** Opening Records shown block **

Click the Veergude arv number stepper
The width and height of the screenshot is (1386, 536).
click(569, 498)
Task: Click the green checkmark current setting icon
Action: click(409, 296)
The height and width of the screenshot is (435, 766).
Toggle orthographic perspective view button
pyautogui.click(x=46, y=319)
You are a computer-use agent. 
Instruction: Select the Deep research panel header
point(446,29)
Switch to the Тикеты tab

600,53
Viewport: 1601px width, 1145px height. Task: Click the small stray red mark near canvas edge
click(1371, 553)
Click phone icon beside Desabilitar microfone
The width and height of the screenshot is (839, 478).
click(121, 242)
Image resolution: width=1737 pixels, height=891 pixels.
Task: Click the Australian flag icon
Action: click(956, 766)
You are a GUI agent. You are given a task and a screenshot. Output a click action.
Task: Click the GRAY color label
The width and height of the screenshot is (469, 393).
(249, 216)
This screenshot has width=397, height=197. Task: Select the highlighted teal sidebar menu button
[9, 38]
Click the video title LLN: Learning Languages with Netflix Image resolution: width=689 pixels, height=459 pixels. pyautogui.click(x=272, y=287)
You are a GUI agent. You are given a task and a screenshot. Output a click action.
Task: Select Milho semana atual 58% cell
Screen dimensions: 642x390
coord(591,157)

** Closing Records shown block **

→ **Task details**: Print each line, starting with the one that contains "The width and height of the screenshot is (1386, 536)." and ending with the last line of the data, exactly as it stands and with no other lines.

→ **Answer to this exercise**:
The width and height of the screenshot is (1386, 536).
click(569, 498)
Task: Click the green checkmark current setting icon
Action: click(409, 296)
The height and width of the screenshot is (435, 766).
Toggle orthographic perspective view button
pyautogui.click(x=46, y=319)
You are a computer-use agent. 
Instruction: Select the Deep research panel header
point(446,29)
Switch to the Тикеты tab

600,53
Viewport: 1601px width, 1145px height. Task: Click the small stray red mark near canvas edge
click(1371, 553)
Click phone icon beside Desabilitar microfone
The width and height of the screenshot is (839, 478).
click(121, 242)
Image resolution: width=1737 pixels, height=891 pixels.
Task: Click the Australian flag icon
Action: click(956, 766)
You are a GUI agent. You are given a task and a screenshot. Output a click action.
Task: Click the GRAY color label
The width and height of the screenshot is (469, 393).
(249, 216)
This screenshot has width=397, height=197. Task: Select the highlighted teal sidebar menu button
[9, 38]
Click the video title LLN: Learning Languages with Netflix Image resolution: width=689 pixels, height=459 pixels. pyautogui.click(x=272, y=287)
You are a GUI agent. You are given a task and a screenshot. Output a click action.
Task: Select Milho semana atual 58% cell
Screen dimensions: 642x390
coord(591,157)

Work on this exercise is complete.